== INPUT DATA
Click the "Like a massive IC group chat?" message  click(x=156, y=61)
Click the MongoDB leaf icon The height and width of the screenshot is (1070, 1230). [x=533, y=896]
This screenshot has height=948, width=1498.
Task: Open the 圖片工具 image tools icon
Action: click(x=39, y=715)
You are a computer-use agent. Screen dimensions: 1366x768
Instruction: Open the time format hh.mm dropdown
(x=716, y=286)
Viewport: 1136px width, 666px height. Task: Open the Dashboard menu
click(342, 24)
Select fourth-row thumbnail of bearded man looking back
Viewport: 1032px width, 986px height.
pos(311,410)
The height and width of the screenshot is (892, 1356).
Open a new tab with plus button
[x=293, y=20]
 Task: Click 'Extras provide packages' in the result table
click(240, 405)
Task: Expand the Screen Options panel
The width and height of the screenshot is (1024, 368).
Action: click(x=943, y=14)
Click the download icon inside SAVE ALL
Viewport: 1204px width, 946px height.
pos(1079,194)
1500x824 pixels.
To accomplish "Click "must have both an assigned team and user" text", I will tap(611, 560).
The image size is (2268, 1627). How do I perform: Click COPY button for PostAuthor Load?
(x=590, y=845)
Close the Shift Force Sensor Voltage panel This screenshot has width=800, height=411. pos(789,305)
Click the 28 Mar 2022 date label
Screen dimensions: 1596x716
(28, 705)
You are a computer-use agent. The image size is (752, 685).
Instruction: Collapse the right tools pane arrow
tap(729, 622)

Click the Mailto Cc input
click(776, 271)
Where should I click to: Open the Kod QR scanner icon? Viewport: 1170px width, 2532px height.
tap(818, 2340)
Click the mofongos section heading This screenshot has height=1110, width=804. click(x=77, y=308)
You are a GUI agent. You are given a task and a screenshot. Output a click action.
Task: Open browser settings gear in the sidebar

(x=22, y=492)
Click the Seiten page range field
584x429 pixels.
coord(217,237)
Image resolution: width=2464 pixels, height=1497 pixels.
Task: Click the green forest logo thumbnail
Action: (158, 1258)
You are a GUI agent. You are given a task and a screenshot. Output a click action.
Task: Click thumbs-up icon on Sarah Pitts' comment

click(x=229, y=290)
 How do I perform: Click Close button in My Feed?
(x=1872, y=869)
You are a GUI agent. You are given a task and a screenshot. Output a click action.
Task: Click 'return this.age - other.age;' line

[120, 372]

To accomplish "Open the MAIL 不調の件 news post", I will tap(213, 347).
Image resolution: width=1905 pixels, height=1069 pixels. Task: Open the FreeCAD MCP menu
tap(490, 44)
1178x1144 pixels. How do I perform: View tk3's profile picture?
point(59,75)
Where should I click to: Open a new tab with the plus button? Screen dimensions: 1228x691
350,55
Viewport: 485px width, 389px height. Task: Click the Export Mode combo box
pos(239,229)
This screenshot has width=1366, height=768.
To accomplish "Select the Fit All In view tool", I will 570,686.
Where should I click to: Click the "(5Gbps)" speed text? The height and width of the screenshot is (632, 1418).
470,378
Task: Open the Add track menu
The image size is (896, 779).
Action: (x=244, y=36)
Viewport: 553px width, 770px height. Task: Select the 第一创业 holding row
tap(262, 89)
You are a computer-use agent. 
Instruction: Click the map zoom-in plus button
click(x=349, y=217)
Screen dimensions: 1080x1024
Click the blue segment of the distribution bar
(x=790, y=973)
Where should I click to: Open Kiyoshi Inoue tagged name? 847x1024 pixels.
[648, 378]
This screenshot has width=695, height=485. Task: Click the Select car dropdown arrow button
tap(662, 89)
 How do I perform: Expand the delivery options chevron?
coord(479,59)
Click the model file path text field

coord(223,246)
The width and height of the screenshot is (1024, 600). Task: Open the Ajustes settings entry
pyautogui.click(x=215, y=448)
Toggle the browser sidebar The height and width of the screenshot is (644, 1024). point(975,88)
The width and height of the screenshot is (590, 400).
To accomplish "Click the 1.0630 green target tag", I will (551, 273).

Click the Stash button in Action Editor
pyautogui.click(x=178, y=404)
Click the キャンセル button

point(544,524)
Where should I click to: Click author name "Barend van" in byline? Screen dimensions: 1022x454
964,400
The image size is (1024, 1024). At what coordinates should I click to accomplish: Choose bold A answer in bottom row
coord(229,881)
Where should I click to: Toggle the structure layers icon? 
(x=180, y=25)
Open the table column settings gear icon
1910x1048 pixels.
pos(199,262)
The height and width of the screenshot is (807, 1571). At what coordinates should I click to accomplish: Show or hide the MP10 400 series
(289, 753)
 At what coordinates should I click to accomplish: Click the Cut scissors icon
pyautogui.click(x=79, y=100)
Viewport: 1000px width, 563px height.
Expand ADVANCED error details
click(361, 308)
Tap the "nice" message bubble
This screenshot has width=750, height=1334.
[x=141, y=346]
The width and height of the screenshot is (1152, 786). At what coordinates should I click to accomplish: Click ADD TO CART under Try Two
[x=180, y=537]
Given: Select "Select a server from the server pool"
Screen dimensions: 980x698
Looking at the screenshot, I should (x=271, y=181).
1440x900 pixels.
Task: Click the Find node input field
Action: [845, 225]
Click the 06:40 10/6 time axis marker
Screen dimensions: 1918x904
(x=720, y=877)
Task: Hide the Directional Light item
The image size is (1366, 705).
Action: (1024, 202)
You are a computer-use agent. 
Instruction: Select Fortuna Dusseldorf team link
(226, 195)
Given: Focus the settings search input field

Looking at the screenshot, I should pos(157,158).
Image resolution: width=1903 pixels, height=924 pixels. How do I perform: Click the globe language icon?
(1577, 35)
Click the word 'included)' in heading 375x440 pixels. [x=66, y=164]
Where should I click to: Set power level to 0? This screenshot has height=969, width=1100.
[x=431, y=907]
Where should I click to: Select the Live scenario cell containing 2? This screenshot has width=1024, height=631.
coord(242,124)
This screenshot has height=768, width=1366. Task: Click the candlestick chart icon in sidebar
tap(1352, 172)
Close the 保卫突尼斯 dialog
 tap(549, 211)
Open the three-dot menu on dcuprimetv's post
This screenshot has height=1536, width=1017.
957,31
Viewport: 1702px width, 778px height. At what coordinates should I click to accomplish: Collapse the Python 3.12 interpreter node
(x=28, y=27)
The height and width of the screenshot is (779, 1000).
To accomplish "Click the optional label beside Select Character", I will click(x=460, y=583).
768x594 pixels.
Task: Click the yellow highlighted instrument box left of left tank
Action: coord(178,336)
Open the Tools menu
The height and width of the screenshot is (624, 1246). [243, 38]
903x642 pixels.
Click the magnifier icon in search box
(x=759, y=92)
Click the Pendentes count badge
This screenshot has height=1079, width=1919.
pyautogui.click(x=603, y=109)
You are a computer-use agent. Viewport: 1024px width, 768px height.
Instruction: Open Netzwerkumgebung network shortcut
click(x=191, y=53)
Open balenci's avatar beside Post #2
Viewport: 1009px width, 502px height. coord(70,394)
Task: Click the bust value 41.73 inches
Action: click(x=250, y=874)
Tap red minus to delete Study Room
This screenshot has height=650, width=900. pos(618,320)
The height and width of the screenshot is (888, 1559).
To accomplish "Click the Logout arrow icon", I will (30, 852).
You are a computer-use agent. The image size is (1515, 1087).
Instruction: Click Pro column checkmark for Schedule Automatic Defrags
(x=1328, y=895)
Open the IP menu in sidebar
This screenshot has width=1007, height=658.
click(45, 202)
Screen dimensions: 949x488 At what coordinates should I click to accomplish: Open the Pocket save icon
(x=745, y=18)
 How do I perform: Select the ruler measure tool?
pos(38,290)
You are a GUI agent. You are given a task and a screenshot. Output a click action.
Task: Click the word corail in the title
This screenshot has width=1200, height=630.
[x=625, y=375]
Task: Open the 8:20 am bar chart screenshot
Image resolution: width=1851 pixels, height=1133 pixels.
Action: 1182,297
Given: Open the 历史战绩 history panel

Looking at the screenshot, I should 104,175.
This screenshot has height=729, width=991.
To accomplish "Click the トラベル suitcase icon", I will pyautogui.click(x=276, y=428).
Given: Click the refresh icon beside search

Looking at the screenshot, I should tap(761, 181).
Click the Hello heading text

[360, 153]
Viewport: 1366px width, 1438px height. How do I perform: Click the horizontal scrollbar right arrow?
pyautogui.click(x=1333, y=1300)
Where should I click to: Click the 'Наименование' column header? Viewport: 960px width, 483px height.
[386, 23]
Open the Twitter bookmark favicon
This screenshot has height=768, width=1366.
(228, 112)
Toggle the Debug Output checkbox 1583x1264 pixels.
====
### [EXERCISE REQUIREMENTS]
Where the listing above has a line with "Viewport: 1702px width, 778px", start there, and output every line exactly through the line with "The height and width of the screenshot is (779, 1000).", which is also included.

### [RESPONSE TO THIS TASK]
Viewport: 1702px width, 778px height. At what coordinates should I click to accomplish: Collapse the Python 3.12 interpreter node
(x=28, y=27)
The height and width of the screenshot is (779, 1000).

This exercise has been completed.